Petitioner claimed that he was a bona fide resident of the Philippine Islands during 1948 and 1949; that his income for those years consisted of amounts received from sources without the United States and not paid by the United States or any agency thereof; that these amounts constituted earned income as defined in paragraph (3) of subsection (a) of § 116; and that therefore they were exempt from Federal income taxation.
However, petitioner did not establish to the satisfaction of the Commissioner that he was a bona fide resident of the Philippine Islands during 1948 and 1949, nor did the Tax Court so find. Instead, the Tax Court found that he was not a bona fide resident of the Philippine Islands during those years, but "was a mere transient or sojourner." This finding was supported by substantial evidence and was not clearly erroneous. We therefore accept it as correct.4
This case was submitted to the Tax Court on March 23, 1953. Thereupon, on March 23, 1953, acting under and pursuant to paragraph (a) of Rule 35 of the Tax Court's Rules of Practice then in effect,5 the presiding judge directed that a brief be filed by the Commissioner on or before April 22, 1953,6 and that no replies should be filed. A brief was filed by the Commissioner on April 21, 1953. No reply was filed or tendered for filing by either party. The case was decided on April 28, 1953.

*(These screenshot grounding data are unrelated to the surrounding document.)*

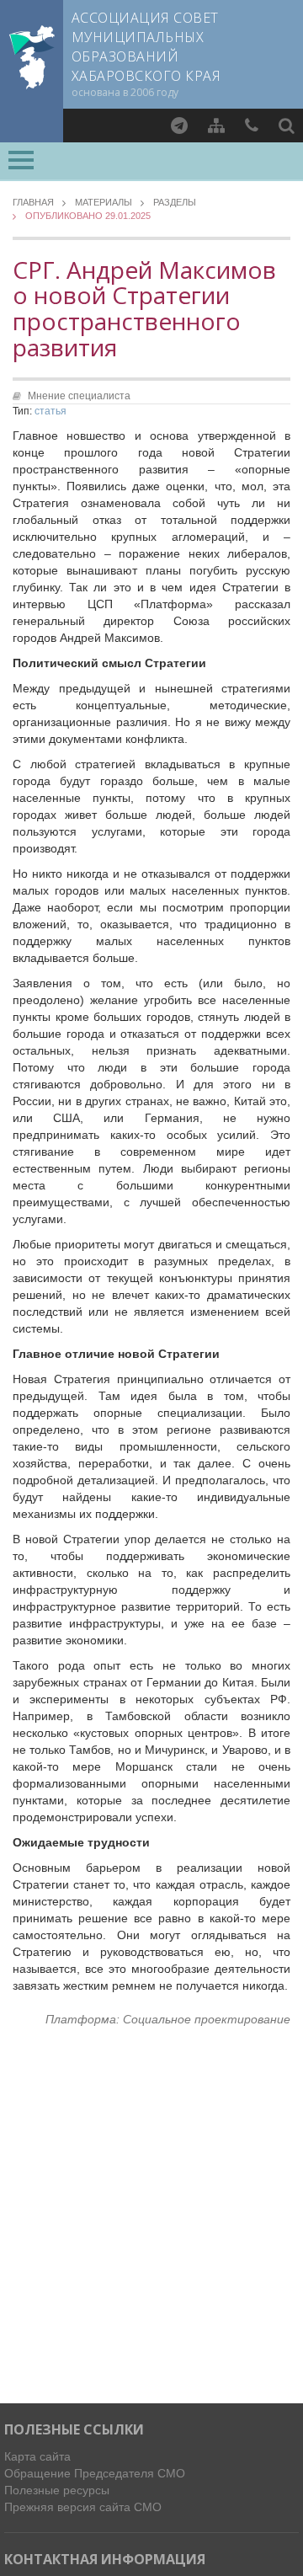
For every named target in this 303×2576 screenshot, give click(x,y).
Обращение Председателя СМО (94, 2473)
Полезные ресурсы (56, 2490)
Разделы (174, 202)
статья (50, 411)
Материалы (103, 202)
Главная (33, 202)
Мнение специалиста (79, 396)
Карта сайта (37, 2456)
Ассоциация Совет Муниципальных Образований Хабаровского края (146, 46)
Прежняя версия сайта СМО (83, 2507)
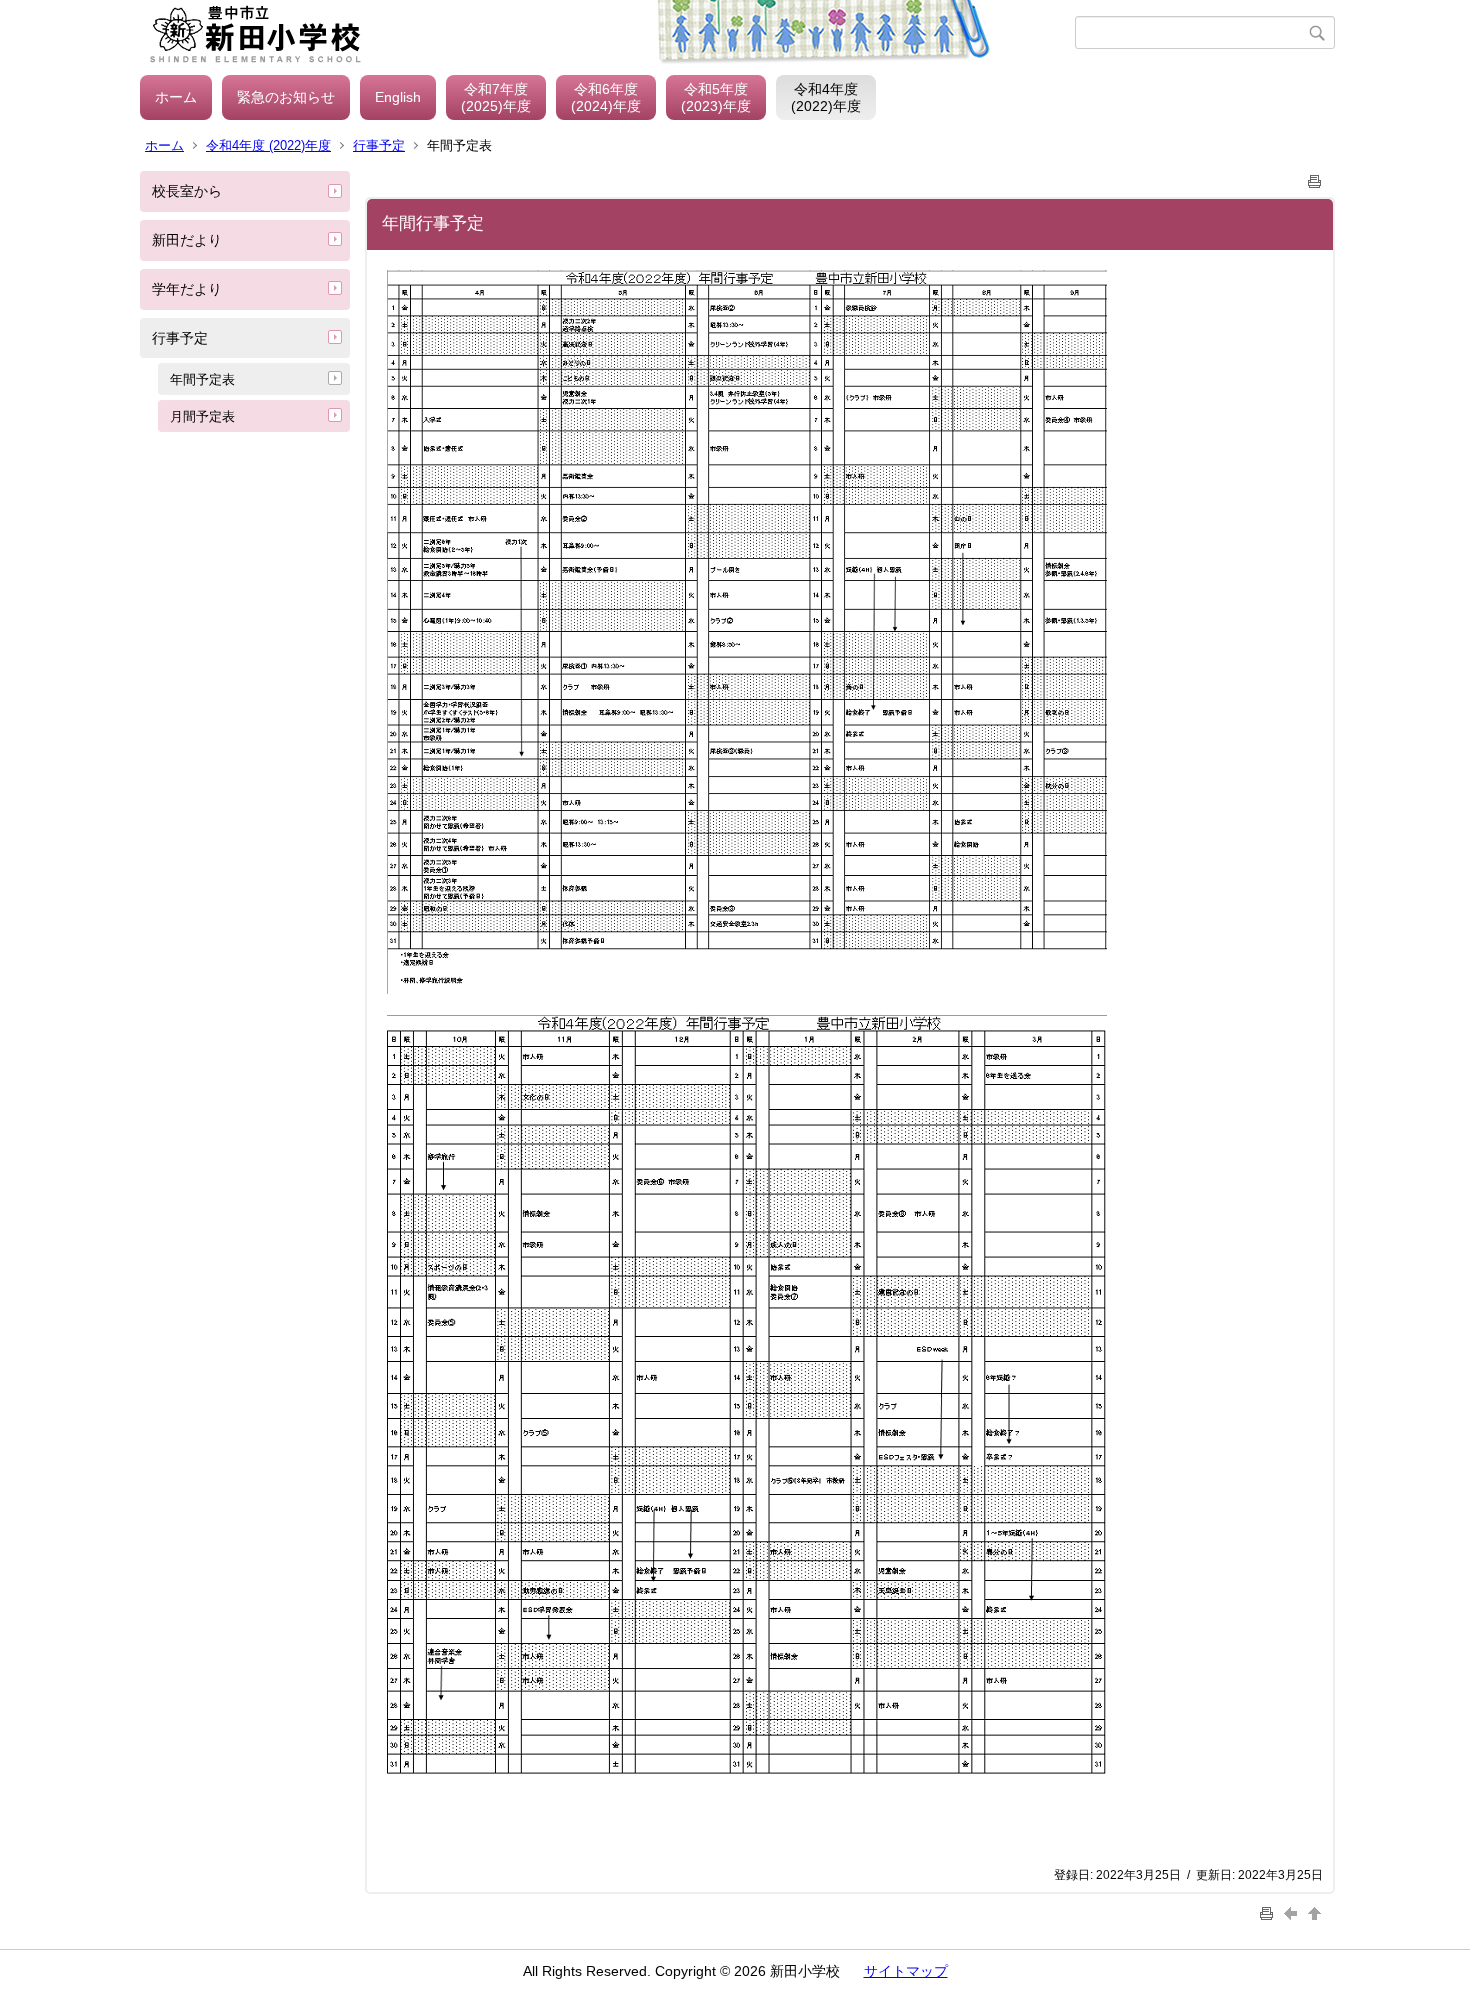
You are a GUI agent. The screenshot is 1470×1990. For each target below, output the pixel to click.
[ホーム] (607, 33)
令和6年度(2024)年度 (606, 97)
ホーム (176, 97)
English (398, 97)
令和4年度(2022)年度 (826, 97)
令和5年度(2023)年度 (716, 97)
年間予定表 (202, 379)
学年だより (187, 289)
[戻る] (1293, 1912)
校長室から (187, 191)
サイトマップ (906, 1971)
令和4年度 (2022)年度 (268, 145)
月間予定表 (202, 416)
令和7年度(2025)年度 (496, 97)
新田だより (187, 240)
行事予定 (379, 145)
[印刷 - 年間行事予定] (1315, 177)
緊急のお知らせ (286, 97)
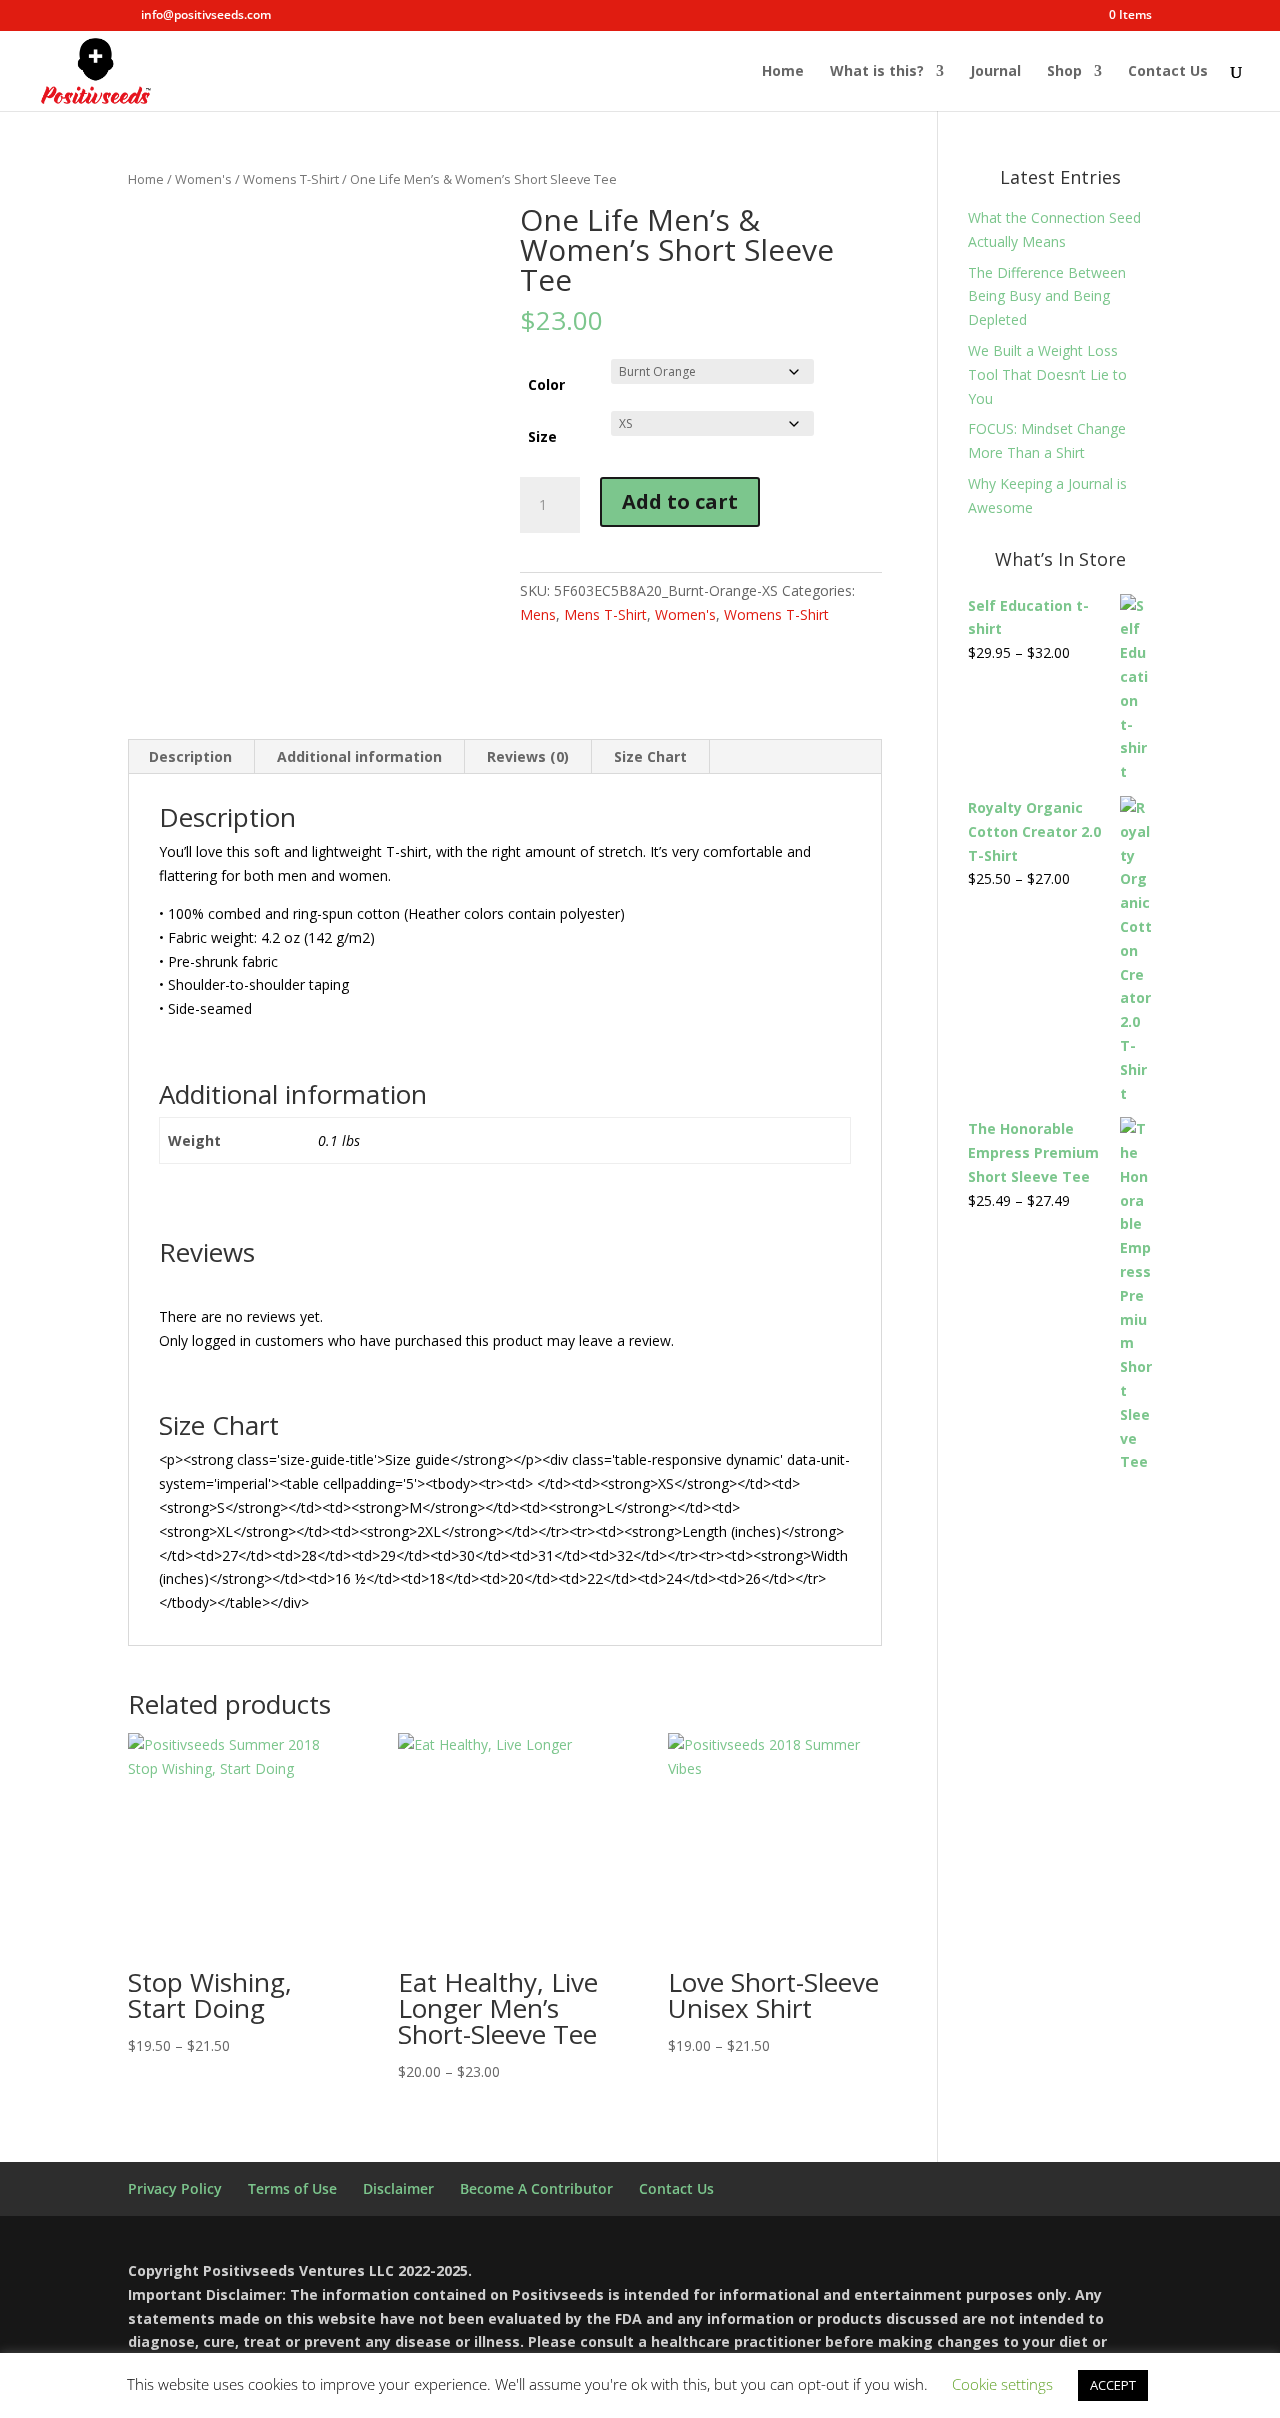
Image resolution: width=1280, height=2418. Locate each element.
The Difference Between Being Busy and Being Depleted (1047, 296)
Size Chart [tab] (650, 756)
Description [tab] (190, 756)
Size (542, 436)
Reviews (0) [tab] (528, 756)
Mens (538, 614)
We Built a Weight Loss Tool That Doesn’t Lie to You (1047, 374)
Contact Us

Petitioner contends that, before deciding the case, the Tax Court should have allowed him 15 days from April 22, 1953, within which to file a reply to the Commissioner's brief, as provided in paragraph (b) of Rule 35.7 However, as indicated above, the presiding judge had directed otherwise. The provisions of paragraph (b) were therefore inapplicable.
The chapter imposing income taxes
Petitioner's taxable years were calendar years
Meaning the Commissioner of Internal Revenue
See § 1141(a) of the Internal Revenue Code, 63 Stat. 107, 26 U.S.C.A. § 1141(a), and rule 52(a) of the Federal Rules of Civil Procedure, 28 U.S.C.A
Rule 35 provided:
"(a) General. The filing of briefs and the making of oral arguments shall be in accordance with the directions of the Judge presiding at the hearing. The parties should be prepared to make oral arguments at the conclusion of a hearing or to file a written citation of authorities at that time if the Judge so directs.
"(b) Filing. Unless the Judge directs otherwise, original briefs shall be filed 45 days after the day on which the hearing was concluded and reply briefs may be filed within 15 days after the time allowed the opposite party for the filing of the original brief, including any extension thereof. * * *" 26 U.S.C.A. following § 1111.
Petitioner had theretofore filed a brief entitled "Arguments of petitioner on answer of respondent."